## Exercise objective
The answer should hold only the lines from the beginning of the material through the one with "Screen dimensions: 543x306", reproduced exactly and without pictures.

## Data shown
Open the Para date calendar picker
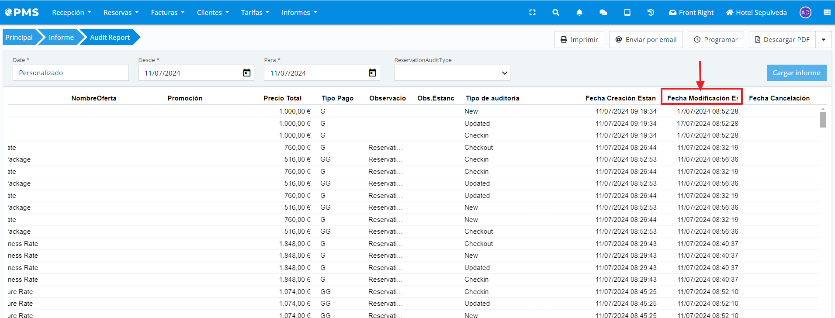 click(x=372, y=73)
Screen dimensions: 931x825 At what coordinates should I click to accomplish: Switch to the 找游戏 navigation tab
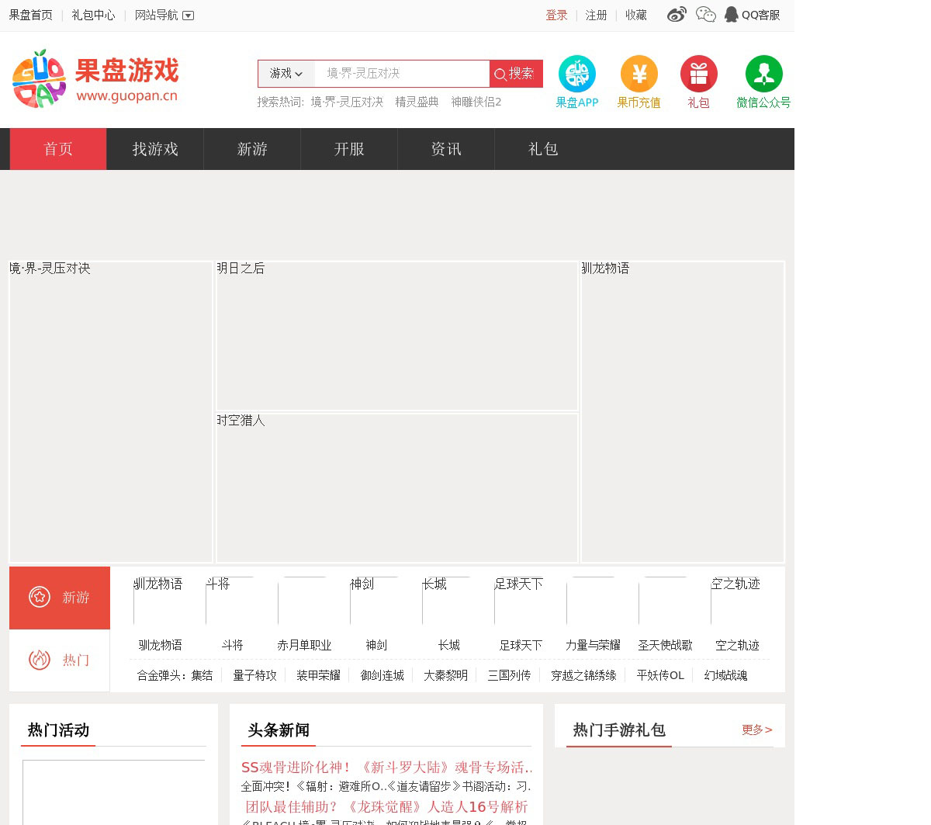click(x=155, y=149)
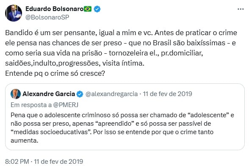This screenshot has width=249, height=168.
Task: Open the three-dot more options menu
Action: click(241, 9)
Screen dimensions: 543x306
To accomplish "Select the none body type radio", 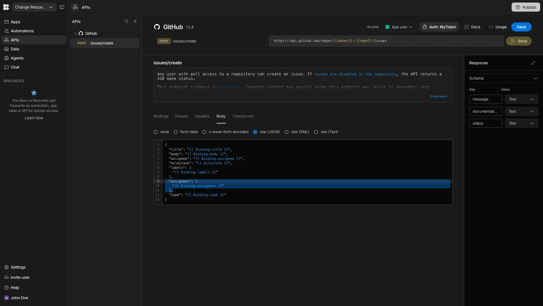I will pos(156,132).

## Expected answer
Open the Para date calendar picker
 click(x=372, y=73)
Screen dimensions: 931x825 At what coordinates should I click to accomplish: Switch to the 找游戏 navigation tab
click(x=155, y=149)
This screenshot has width=249, height=168.
Task: Open the three-dot more options menu
Action: click(241, 9)
Screen dimensions: 543x306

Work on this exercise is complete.